[Yapılacak İşler]:
(a) Belgedeki "Başbakanlık ya da" ifadesinden "doğrudan muhatabı olacaktır." ifadesine kadar olan bölümü hiçbir değişiklik yapmadan tekrarla.
(b) Verilerin başından "[x=512, y=393]" içeren satıra kadar olan veri satırlarını yeniden yaz. Bunu yaparken "Viewport" yerine "Screen" koy, başka hiçbir şeyi değiştirme.

[Belge]:

◆ ◆ ◆ ◆ ◆

Başbakanlık ya da Hükümet MİT Müsteşarı için yasal koruma getirirken bu durumda yürüyen soruşturma da bizzat Başbakan “şüpheli” sıfatıyla yapılacak davetin doğrudan muhatabı olacaktır.

Yargıtay Cumhuriyet Başsavcılığı’nın “Terör Suçunu” görev suçu saymamasının ardında yatan asıl sebep Başbakanın, Genelkurmay Başkanı gibi “Terör Suçlaması” ile karşı karşıya kaldığında Yüce Divanda yargılanması yerine CMK. 250. maddesine göre görevli ağır ceza mahkemesinde yargılanmasının önünü açmaktır. Anayasanın 14. maddesi hükmü nedeniyle Yasama Dokunulmazlığı dışına kolayca çıkartılabilinecek olan bu durumda; “Başbakanı özel görevli Cumhuriyet Savcısı ve özel görevli Ağır Ceza Mahkemesi önüne çıkartma” niyeti kolayca gerçek olabilecektir. Bunun önünde yasal bir engel kalmamış gözükmektedir.

◆ ◆ ◆ ◆ ◆

[Görev Verileri]:
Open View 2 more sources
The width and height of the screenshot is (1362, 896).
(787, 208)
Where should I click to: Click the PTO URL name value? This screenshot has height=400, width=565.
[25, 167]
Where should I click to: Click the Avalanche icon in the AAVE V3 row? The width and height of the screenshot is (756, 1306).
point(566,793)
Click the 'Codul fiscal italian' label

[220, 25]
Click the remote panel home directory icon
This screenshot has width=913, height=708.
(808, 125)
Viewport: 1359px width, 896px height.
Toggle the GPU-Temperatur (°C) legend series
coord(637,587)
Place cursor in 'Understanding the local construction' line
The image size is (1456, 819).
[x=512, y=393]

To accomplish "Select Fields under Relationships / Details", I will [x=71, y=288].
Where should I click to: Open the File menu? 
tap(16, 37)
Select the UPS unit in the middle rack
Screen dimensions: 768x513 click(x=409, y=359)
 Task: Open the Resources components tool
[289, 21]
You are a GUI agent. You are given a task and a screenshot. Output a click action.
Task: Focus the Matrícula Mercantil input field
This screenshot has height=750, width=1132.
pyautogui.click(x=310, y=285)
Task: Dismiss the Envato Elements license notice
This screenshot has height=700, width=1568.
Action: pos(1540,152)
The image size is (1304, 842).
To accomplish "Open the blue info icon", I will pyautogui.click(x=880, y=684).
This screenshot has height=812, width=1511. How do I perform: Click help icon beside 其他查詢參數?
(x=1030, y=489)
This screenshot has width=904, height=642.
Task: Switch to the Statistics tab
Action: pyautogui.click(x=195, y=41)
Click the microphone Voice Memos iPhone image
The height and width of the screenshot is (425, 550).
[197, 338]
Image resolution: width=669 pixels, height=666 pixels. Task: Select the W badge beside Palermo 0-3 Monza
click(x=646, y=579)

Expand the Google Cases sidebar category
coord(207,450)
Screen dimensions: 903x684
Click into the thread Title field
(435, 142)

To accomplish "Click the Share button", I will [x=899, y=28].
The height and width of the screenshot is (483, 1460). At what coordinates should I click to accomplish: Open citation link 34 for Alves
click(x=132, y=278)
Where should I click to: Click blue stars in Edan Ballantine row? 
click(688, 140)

◆ ◆ ◆ ◆ ◆

[Görev Yanıtları]:
(a)
Başbakanlık ya da Hükümet MİT Müsteşarı için yasal koruma getirirken bu durumda yürüyen soruşturma da bizzat Başbakan “şüpheli” sıfatıyla yapılacak davetin doğrudan muhatabı olacaktır.

(b)
Open View 2 more sources
The width and height of the screenshot is (1362, 896).
(787, 208)
Where should I click to: Click the PTO URL name value? This screenshot has height=400, width=565.
[25, 167]
Where should I click to: Click the Avalanche icon in the AAVE V3 row? The width and height of the screenshot is (756, 1306).
point(566,793)
Click the 'Codul fiscal italian' label

[220, 25]
Click the remote panel home directory icon
This screenshot has width=913, height=708.
(808, 125)
Screen: 1359px width, 896px height.
Toggle the GPU-Temperatur (°C) legend series
coord(637,587)
Place cursor in 'Understanding the local construction' line
The image size is (1456, 819).
[x=512, y=393]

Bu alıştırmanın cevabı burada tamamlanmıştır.